Assignment
An exact repeat is needed of the lines from the one with "Task: Choose the" through the last line of the data below. Please omit the pictures.
☆ ☆ ☆ ☆
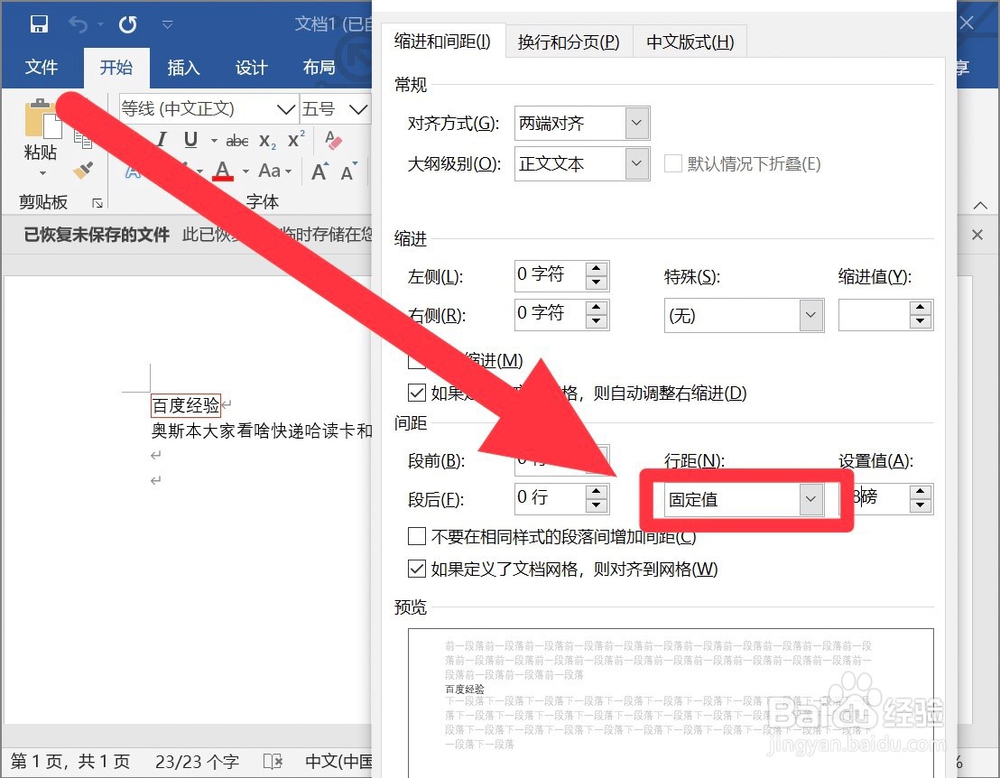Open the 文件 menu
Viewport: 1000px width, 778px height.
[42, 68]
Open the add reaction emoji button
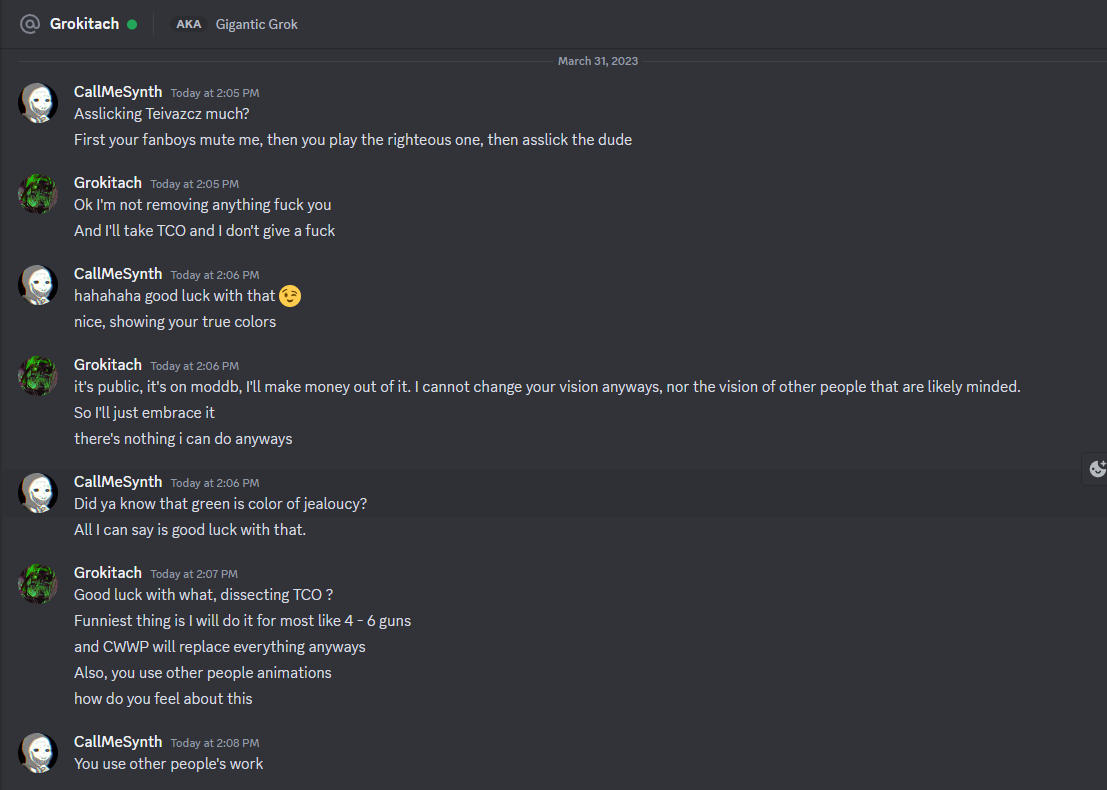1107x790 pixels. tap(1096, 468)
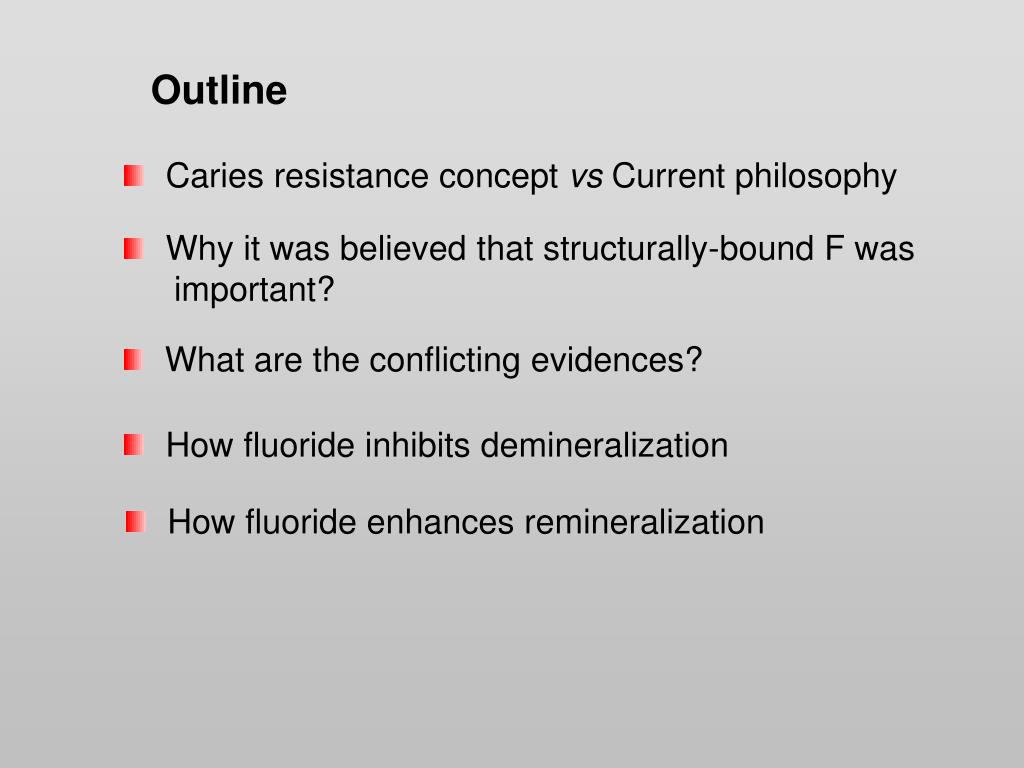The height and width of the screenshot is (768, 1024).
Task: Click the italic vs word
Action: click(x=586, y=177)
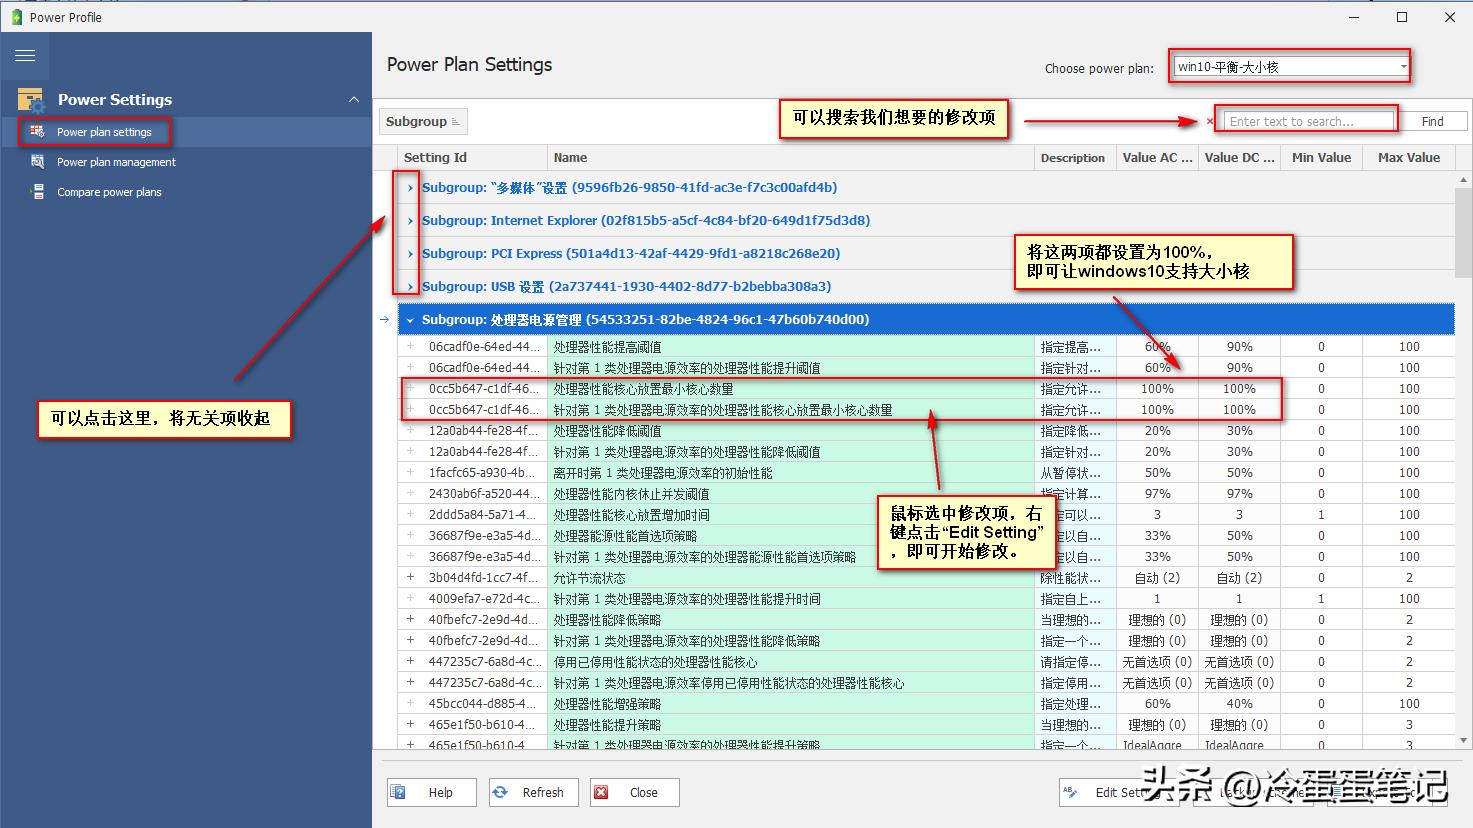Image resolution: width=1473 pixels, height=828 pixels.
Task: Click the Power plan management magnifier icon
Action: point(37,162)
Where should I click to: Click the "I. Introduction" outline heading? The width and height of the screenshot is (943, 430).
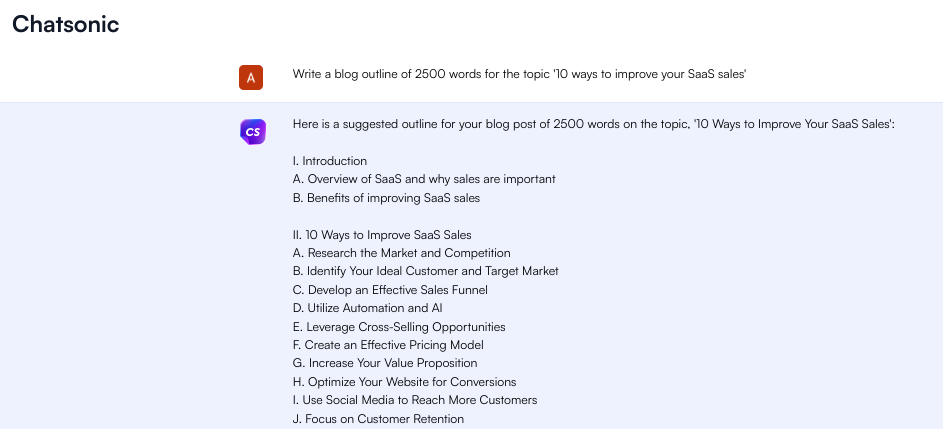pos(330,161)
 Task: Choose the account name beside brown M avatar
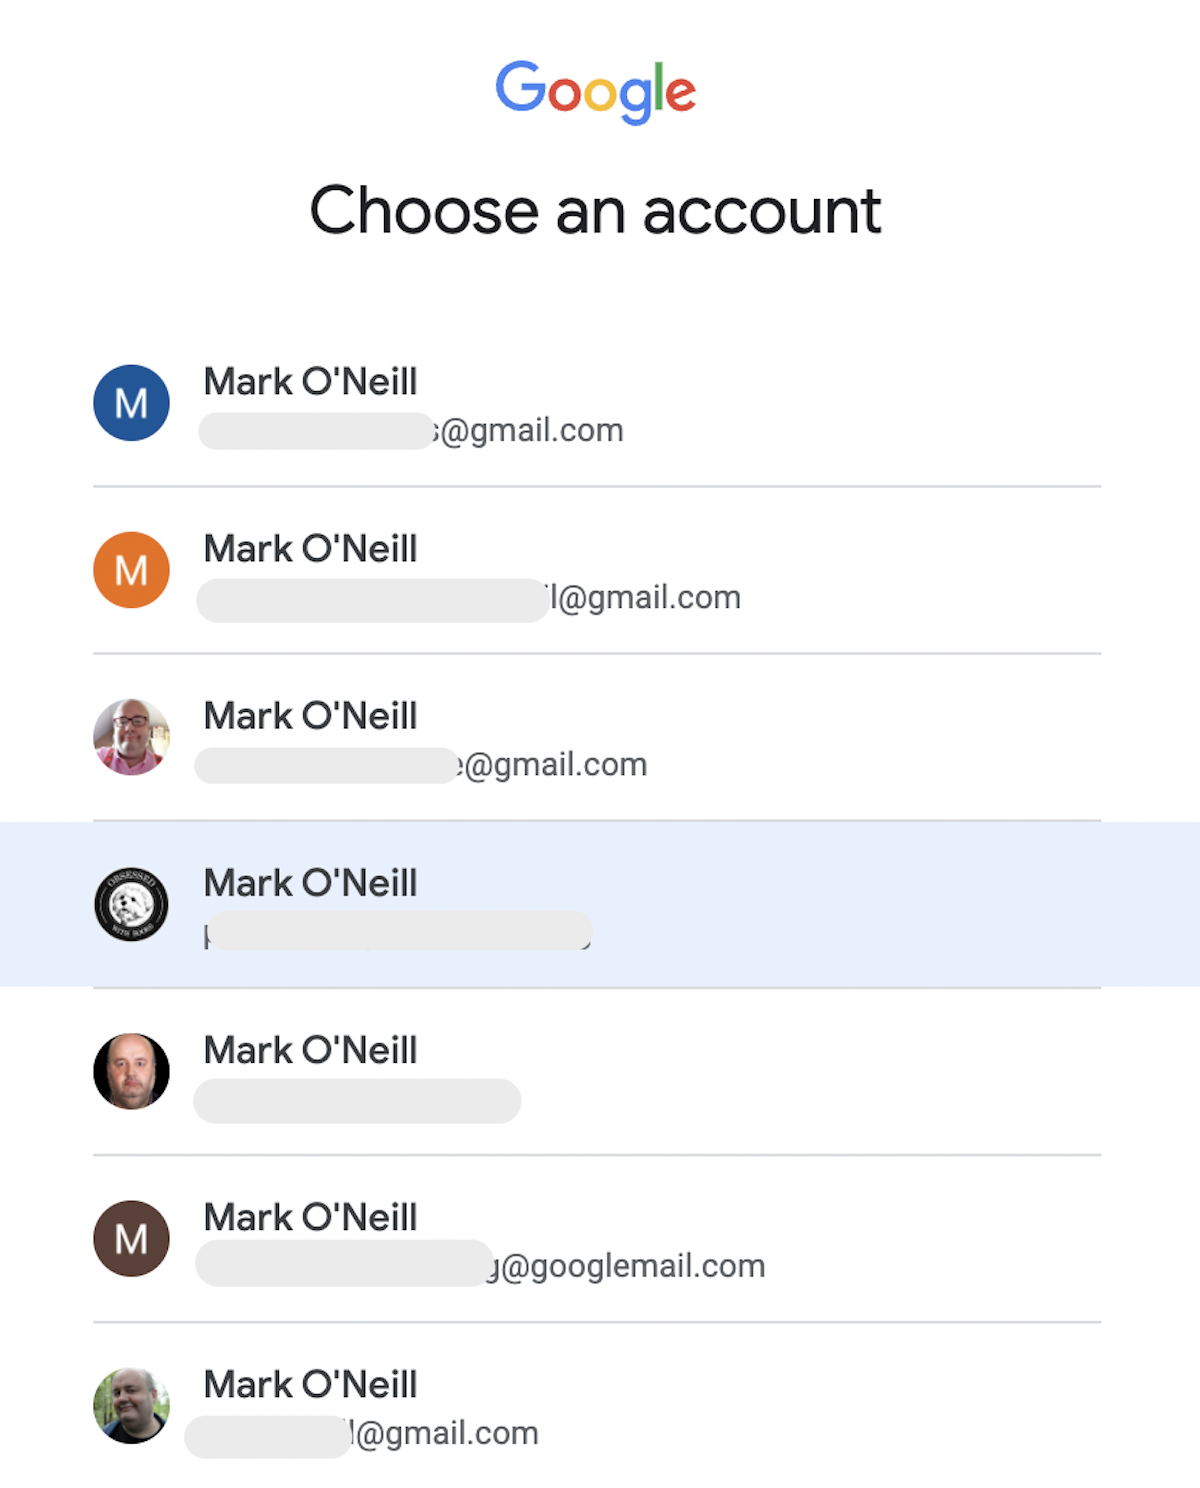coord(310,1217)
☆ ☆ ☆ ☆
Answer for the task
 Task: Choose the account name beside brown M avatar
coord(310,1217)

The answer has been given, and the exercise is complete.